- Era il medico
quello?
La voce di Trigger
veniva da sopra. Lei stava nella stiva, a fissare una macchia che non
riusciva a far andare via con le buone. La mente occupata a pensare a
quali metodi drastici poteva approntare per il caso. Sollevò lo
sguardo, cerchiato come ormai era abitudine vederle in viso. Mordecai
Adler era uscita da una decina di minuti, seguita dal suo
impeccabile doberman, una bestia talmente grande che le fece
ghiacciare il sangue nelle vene alla sola vista. Il chimico
aveva ragione, era estremamente particolare, ma la sua totale assenza
di senso dell'umorismo e percezione del limite in un certo qual modo
la rassicurava; diversamente da Ritter, il Dottor Adler
era asettico, professionale, quasi una sorta di macchina, viva di una
sola cosa: curiosità scientifica. Non scherzava, e se lo faceva, non
faceva affatto ridere.
- Sì.
- Che dice?
- Ho un'infezione
batterica. Secondo lei è quello che mi fa stare male più del
solito, perchè gli innesti e i tessuti sintetici non stanno subendo
rigetto e la cosa procede perfettamente.
- Ti ha dato qualcosa
da prendere, immagino.
- Aye.
Sollevò il flacone,
tenendolo tra pollice ed indice così che potesse vederlo. Il viso
abbassato era tornato a guardare la macchia.
- Non è tutto, right?
- No, dice che devo
diminuire gli antidolorifici.
- Non è una novità,
lo sapevi anche prima.
- Sì, un conto è
sapere le cose, un conto è...
- Farle. Pensi di non
riuscire.
- Don't know if I
don't try, I suppose.
- Right, well?
- Non lo so.
Sinceramente ho troppe cose per la testa al momento.
Il vecchio pilota di
Shijie scosse il capo. Prese a scendere le scalette,
accompagnato dal rintocco quasi marziale del metallo sotto le suole
degli scarponi da lavoro.
- Listen, winger, non
puoi dannarti per le cose su cui non hai potere.
- Chi ti dice che non
sia colpa mia?
- ... Non essere
ridicola.
- L'ho abbandonato. Io
ero una delle poche persone a cui dava retta, una delle poche a
combattere per mettergli il sale in zucca e l'ho piantato in asso.

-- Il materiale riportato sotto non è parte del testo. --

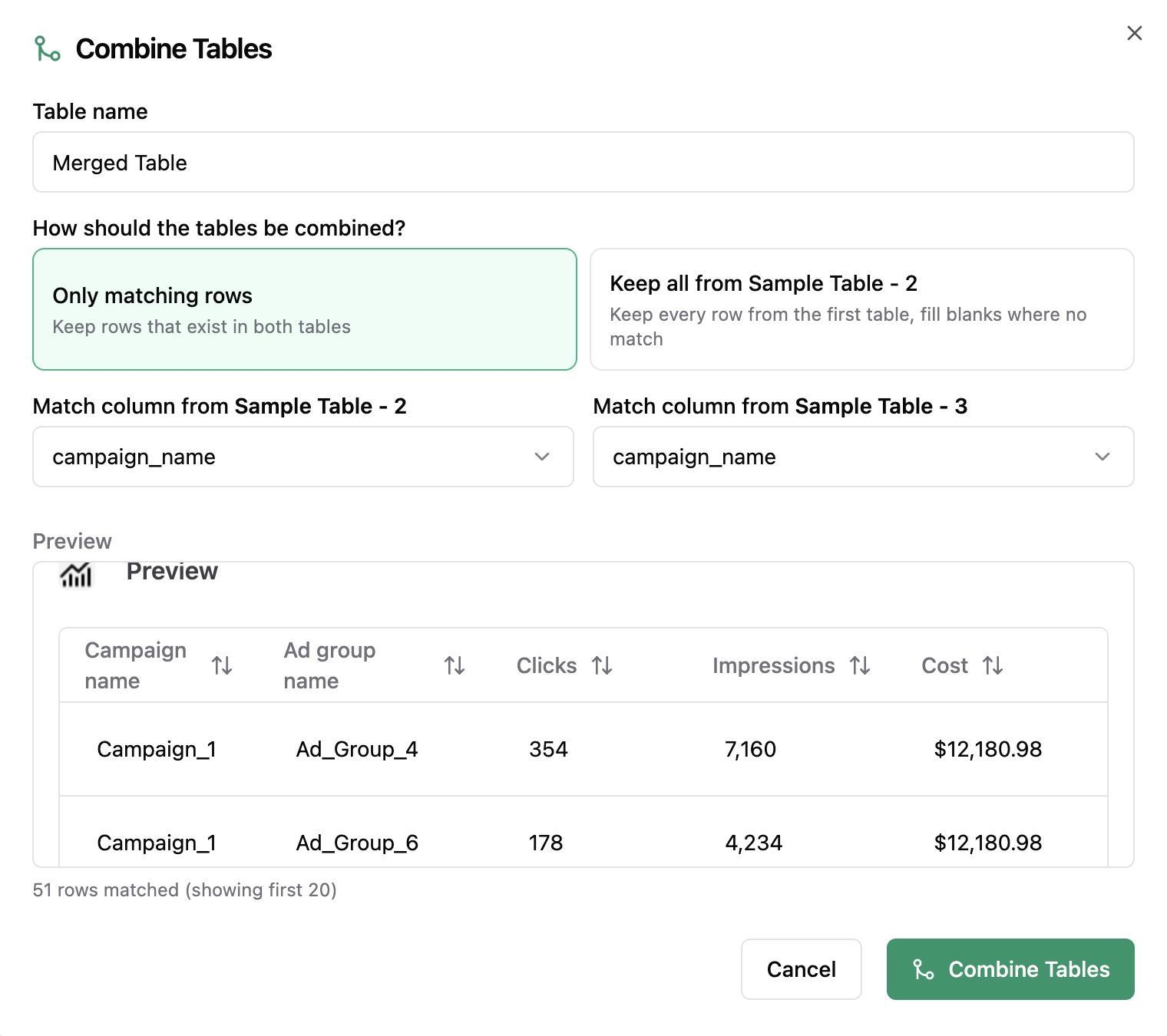Select the Campaign_1 Ad_Group_6 row
The image size is (1167, 1036).
point(583,843)
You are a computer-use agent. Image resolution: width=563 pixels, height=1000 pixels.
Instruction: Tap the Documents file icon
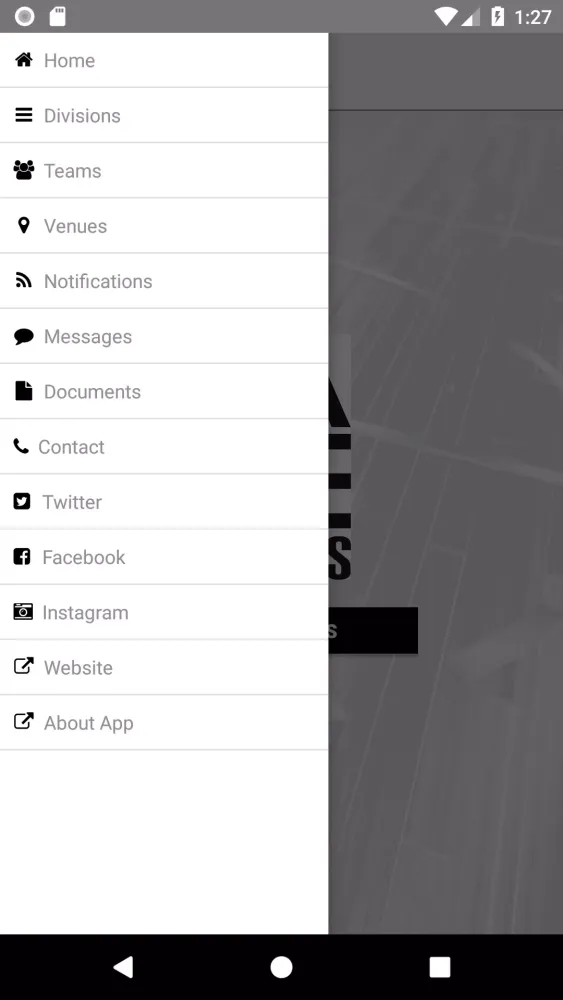pyautogui.click(x=24, y=391)
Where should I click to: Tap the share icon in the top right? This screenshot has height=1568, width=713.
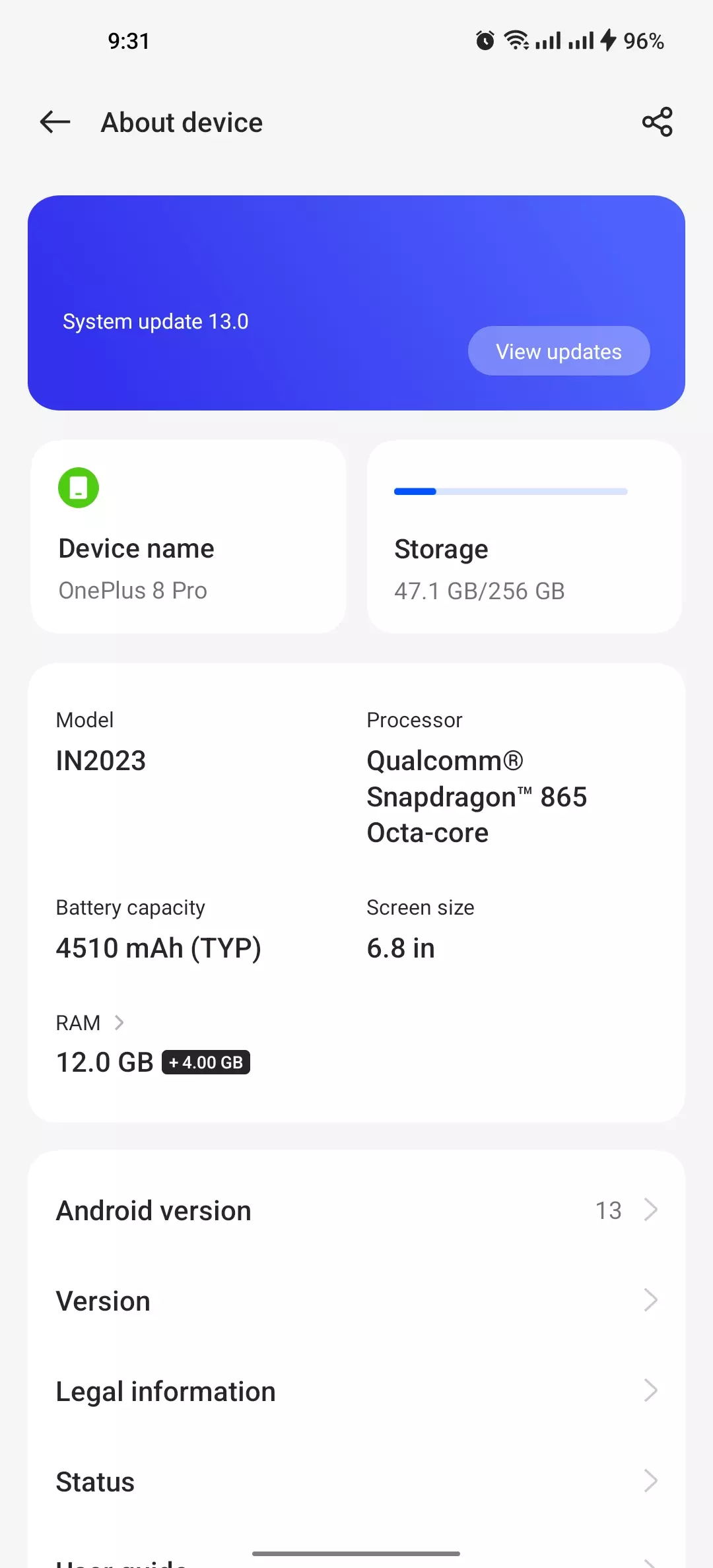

Immagina se io fossi la coscienza di qualcuno, e decidessi di non
fare più il mio ruolo di coscienza... non sono colpevole quanto lui?
- No. Tu non sei la
coscienza di nessuno, Winger.
- Mh.
- Vuoi ancora andare
da tua sorella?
- Aye, non posso di
certo farla venire qui, è un rischio con i pattugliamenti
Indipendentisti in Polaris. Preferisco andare io da lei.
- Hai già scelto la
rotta?
- Aye, è un po' un
dito al culo, ma dovrebbe essere sicura.
Lui scosse il capo, non
era convinto, e lo si notava. Avanzò fino all'airlock principale,
aprendolo in modo da potersi sedere e prendere a fumare con calma,
senza fretta. L'accendino scintillò un paio di volte e poi il rosso
bagliore delle braci da tabacco scuro, black mamba, probabilmente.
- Cosa c'è che non
va?
- Niente.
- Yeah, right!
- E' solo che mi sento
vecchio e inutile.
- Why?
- Tu te la cavi alla
grande, e lì fuori imperversa ancora la lotta...
- E tu sei qui a
badare a me.
- Mh...
- Vuoi tornare dai
tuoi commilitoni?
- ...
- Se è quello che
vuoi io di certo non ti fermerò, Trigger: you know that.
- I promised.
- Le promesse fatte ad
un morto non valgono che qualche peso, my friend.
- ...
- Tu pensaci, okay?
Accompagnami su Duankou, da lì prenderò un trasporto, tanto è
fuori da Polaris, non dovrebbero esserci problemi. Tornerò il prima
possibile e mi darai la tua risposta, mh?
- Winger I...
- Do we have a deal,
Mr. Jackson?
- We have a deal, Miss
Cox.
Si strinsero la mano. Lei
sorrise, lieve, per poi ritirarsi e salire le scalette fino alla
passerella, lentamente, senza fretta, ancora profondamente
influenzata dall'assenza di sonno, dal dolore che persisteva, senza
tregua, prosciugandone le energie. Raggiunse la cabina che ormai
condivideva con Vergil, mandò un messaggio a Haggerty.
Un bicchiere di bourbon liscio, a goccia, una pastiglia per
annientare almeno per un paio d'ore le fitte e tenersi semplicemente
l'indolenzimento, e poi chiude gli occhi.